We'll be exploring Little Portugal neighborhood and looking for Italian Restaurants

Importing additional libs

In [2]:
try: 
    import folium
except:
    !pip install folium
    import folium
    
from geopy.geocoders import Nominatim
import json
from sklearn.cluster import KMeans
import matplotlib.cm as cm
import matplotlib.colors as colors
import numpy as np

Getting Toronto's coordinates

In [3]:
address = 'Toronto, Ontario, Canada'
geolocator = Nominatim(user_agent = 'toronto_explorer')
location = geolocator.geocode(address)
toronto_lat = location.latitude
toronto_lon = location.longitude
print('Geograpical coordnates of Toronto are Latitude {} and Longitude {}.'.format(toronto_lat, toronto_lon))

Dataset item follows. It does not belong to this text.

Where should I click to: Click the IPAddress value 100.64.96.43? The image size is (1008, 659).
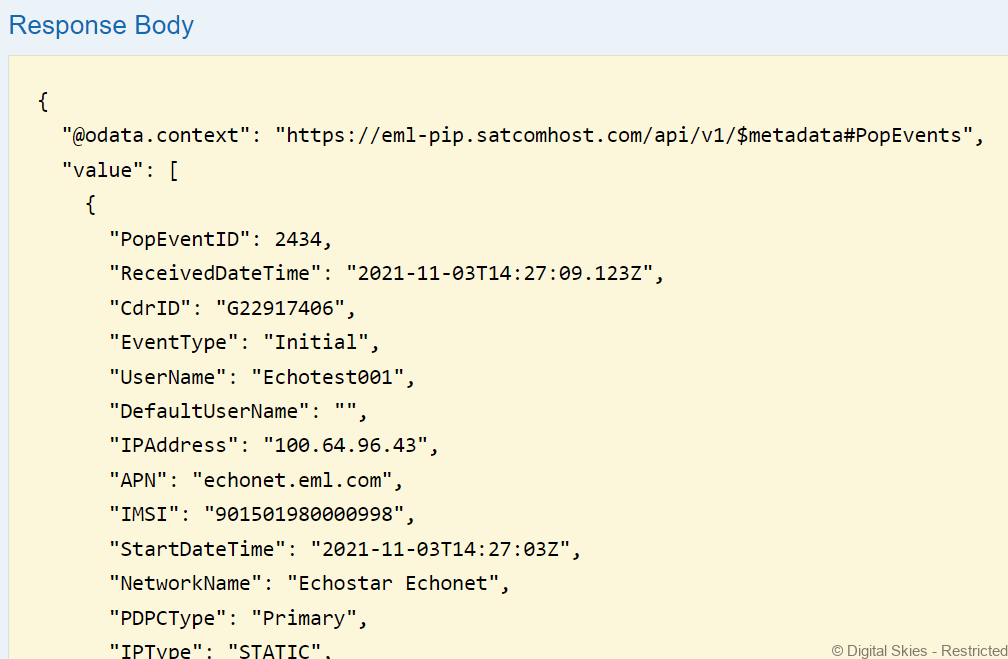coord(345,446)
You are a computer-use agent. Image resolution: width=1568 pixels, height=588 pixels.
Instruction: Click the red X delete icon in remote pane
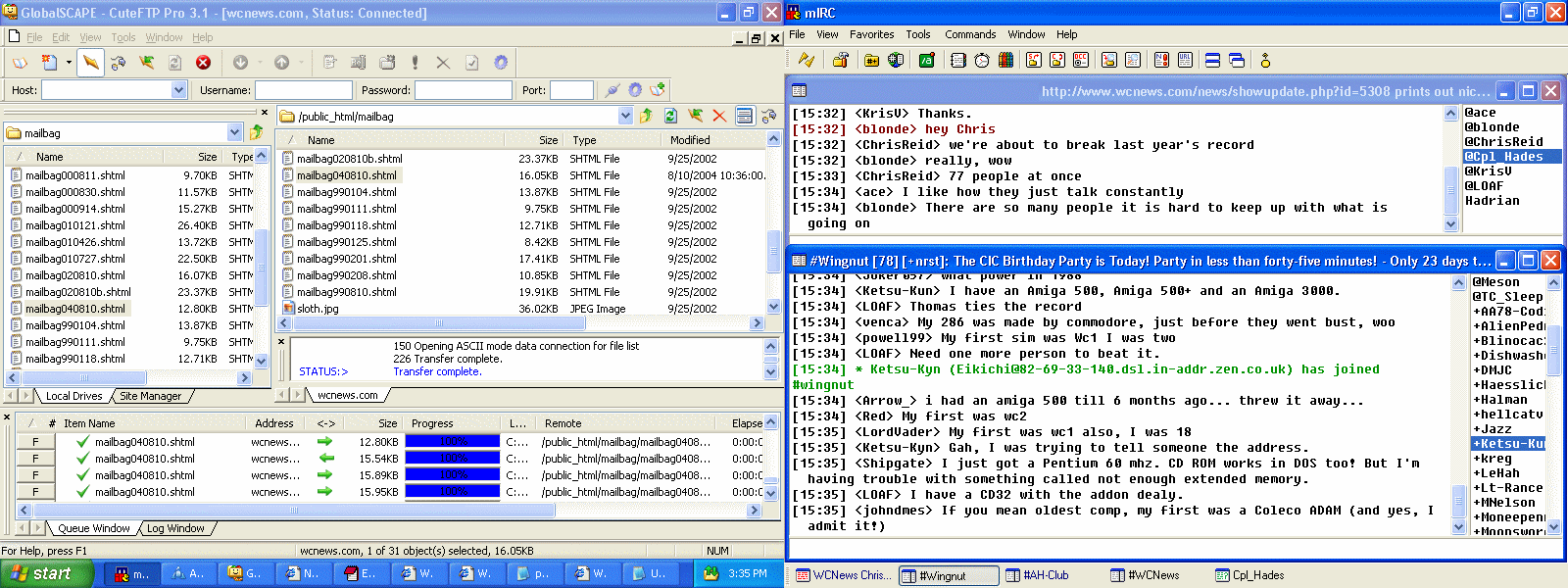coord(719,116)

Geograpical coordnates of Toronto are Latitude 43.653963 and Longitude -79.387207.


## Exploring our dataframe  
Getting coordinates of Little Portugal and its Borough

In [4]:
littlepor = df_full[df_full['Neighborhood'].str.contains('Little Portugal')].copy()
littlepor.reset_index(drop = True, inplace = True)
lat = float(littlepor['Latitude'])
lon = float(littlepor['Longitude'])
borough = littlepor.loc[0, 'Borough']
print('Geograpical coordenades of Little Portugal neighborhood are Latitude %f and Longitude %f.' % (lat, lon))
print('Little Portugal is in the %s borough.' % borough)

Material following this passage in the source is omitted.